Then enter the holidays. There were friends and family to invite, menus to plan, and silver to polish. Somebody had to carry in the wood for the cheery little fires you were imagining. And someone else had to stack the pumpkins and rearrange the cornstalks which were looking a little tired after the snow. Keeping busy is always a good prescription for getting by a hard thing. So we jumped into plans with a steel will this year. There would be new desserts and some seafood on the table for a change. Old toys would be carried down from the attic for the children. Liquor would be stocked and plenty of it. Some things got forgotten. Of course they did. “Pecans! Did anyone remember the pecans?” Uh-oh where was the good salt? My husband makes the last minute runs while I got things mixed and baked. There was dough rising on the counter when he got back and we together we carried in bags, unpacked, stirred the sauce, chopped the celery.
Now my husband is calm. He has years of steady reactions and gentle moods to prove it. I am exciting. I have years of a wide range of emotions on my resume alongside some high boots and red lipstick. This looks different in my fifties than it did in my twenties. These days I invite more people than we have chairs and make menus that include eighteen sides.
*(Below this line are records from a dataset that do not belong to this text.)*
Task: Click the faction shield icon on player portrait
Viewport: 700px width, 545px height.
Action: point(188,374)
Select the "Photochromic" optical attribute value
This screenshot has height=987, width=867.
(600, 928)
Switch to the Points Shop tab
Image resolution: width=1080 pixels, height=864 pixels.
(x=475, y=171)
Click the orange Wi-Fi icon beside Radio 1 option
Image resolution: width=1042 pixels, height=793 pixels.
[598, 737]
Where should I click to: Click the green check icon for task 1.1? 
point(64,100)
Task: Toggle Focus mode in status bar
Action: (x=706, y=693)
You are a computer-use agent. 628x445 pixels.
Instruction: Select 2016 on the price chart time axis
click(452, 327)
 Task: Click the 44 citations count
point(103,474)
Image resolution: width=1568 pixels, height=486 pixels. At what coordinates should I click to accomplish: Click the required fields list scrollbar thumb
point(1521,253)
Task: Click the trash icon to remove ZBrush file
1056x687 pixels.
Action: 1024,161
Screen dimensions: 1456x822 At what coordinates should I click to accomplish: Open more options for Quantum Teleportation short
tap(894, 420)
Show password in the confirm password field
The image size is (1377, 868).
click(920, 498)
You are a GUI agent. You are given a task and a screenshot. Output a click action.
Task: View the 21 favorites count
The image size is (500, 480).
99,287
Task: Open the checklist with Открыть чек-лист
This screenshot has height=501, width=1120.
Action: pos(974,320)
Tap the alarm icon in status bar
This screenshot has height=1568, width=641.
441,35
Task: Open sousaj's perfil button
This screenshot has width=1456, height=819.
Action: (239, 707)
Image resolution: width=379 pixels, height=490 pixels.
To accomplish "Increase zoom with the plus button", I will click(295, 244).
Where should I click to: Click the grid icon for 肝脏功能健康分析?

I also tell everyone they can bring their dogs so we have twenty-eight paws in the house. He runs back out to the store on multiple errands for that one more thing I forgot, mixes the drinks and keeps all the dog bowls full. He also makes sure we have a steady stream of good music. Then late at night after the guests are all in bed, we wash and stack and feed each other pie and sometimes his hand brushes my hip. Accidentally? It’s happened too often by now to really still count as happenstance. I turn around and kiss pie off this good man’s face as Ella sings about our crush.
This is what pulls a couple together. These soft moments when you remember what good partners you are. Then in a flash the dogs are all around your feet and they need to go out one more time. The dishwasher needs to finish getting filled. We both start laughing and finish what needs doing. Forget about the electoral college. This is the story of, this is the glory of … love.